● Assigned task
Once the line containing "The image size" is found in the data below, repeat it and every later line exactly, leaving the pictures out.

Stored data entries:
%%

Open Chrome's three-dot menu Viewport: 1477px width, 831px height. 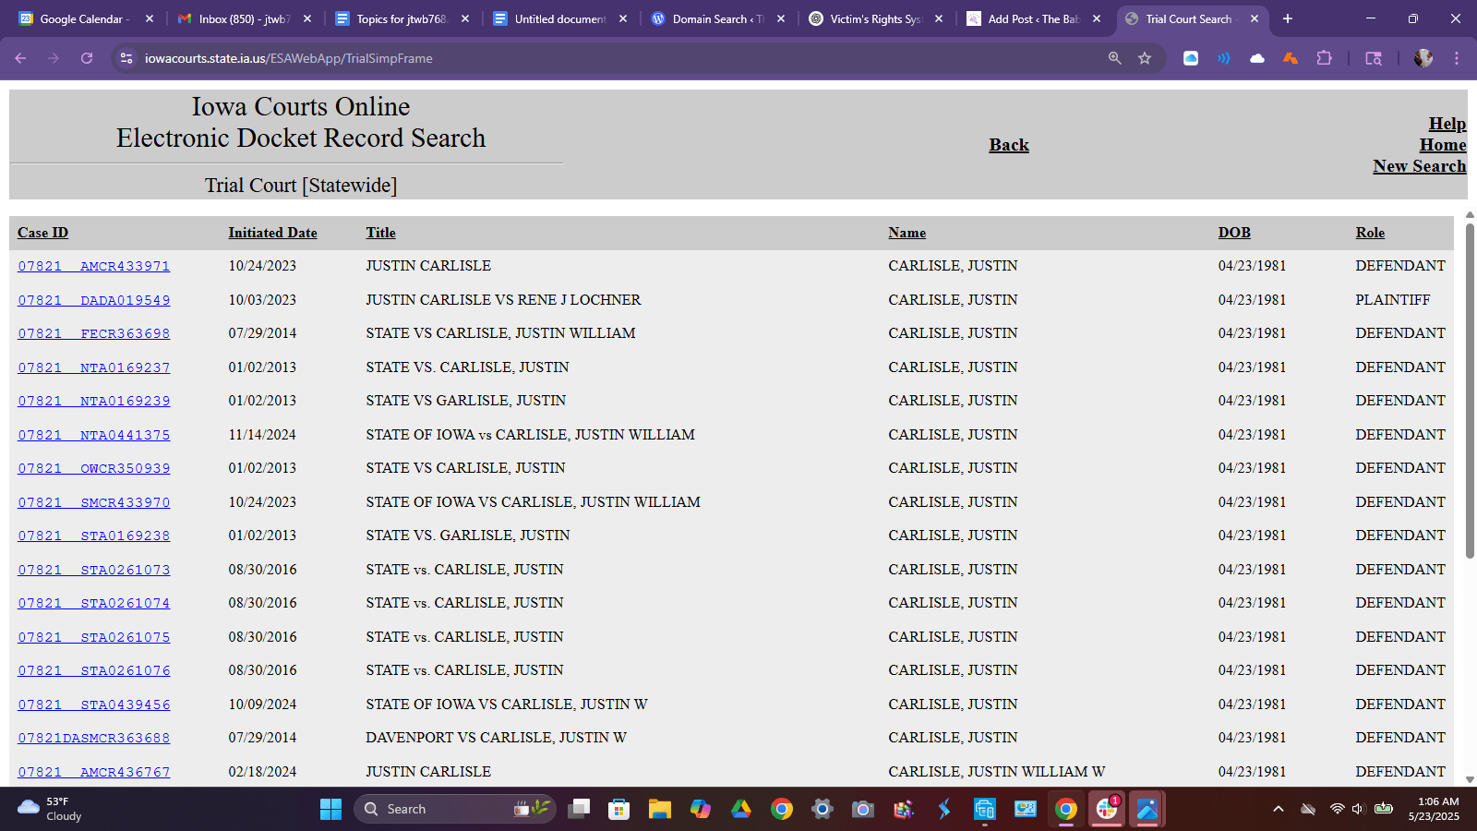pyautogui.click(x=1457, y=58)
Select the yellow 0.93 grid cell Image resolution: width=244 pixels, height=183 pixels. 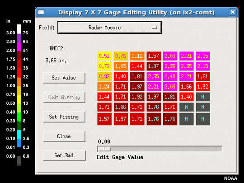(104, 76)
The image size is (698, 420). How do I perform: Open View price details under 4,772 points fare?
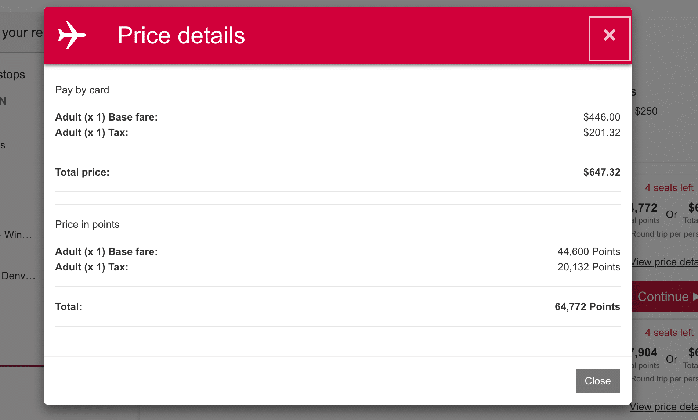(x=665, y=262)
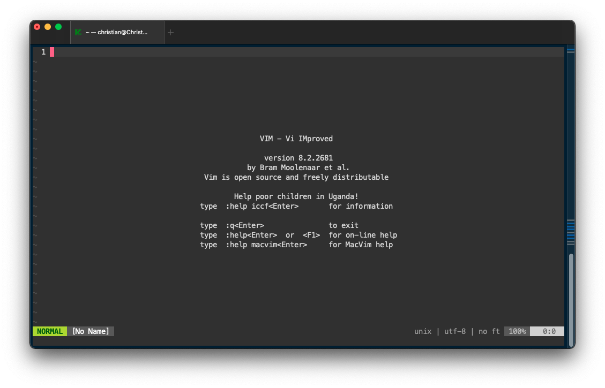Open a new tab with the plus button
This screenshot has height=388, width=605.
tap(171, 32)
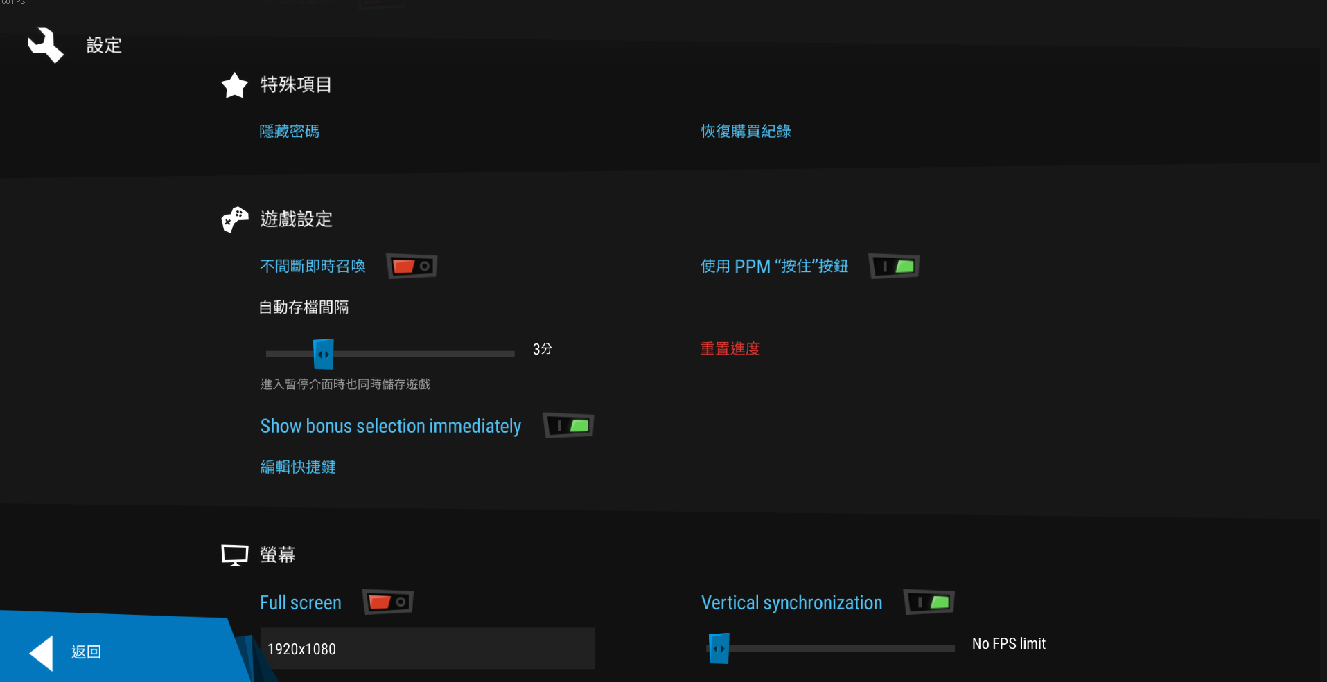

%%

● The answer
The image size is (698, 420). How do I perform: Open View price details under 4,772 points fare?
(x=665, y=262)
Open a new tab with the plus button
This screenshot has height=388, width=605.
tap(171, 32)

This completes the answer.